━━ Data shown ━━

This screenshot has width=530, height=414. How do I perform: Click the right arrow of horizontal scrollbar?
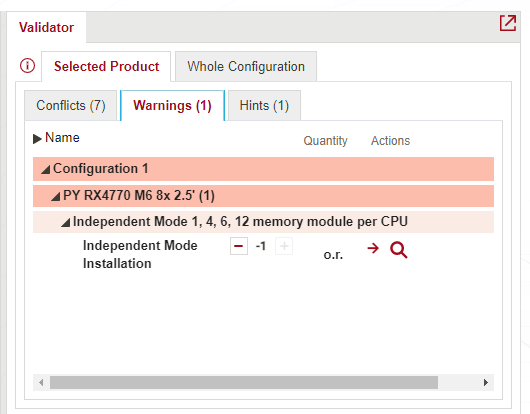[486, 383]
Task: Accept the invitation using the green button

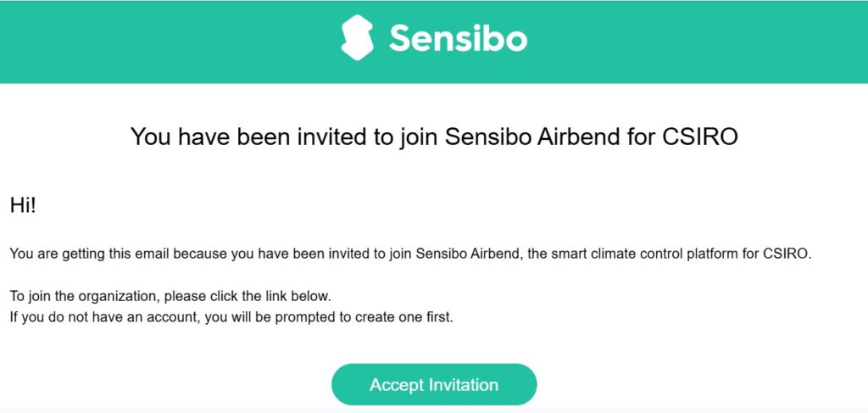Action: pos(434,384)
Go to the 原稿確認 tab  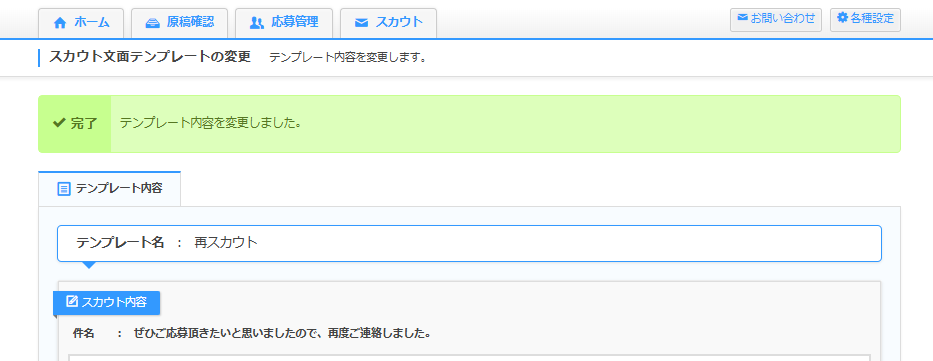[180, 23]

━━━

*Task brief*.
Which lines in the material above contain the word "using"? Report each of them in full.

*Exercise result*.
Task: Accept the invitation using the green button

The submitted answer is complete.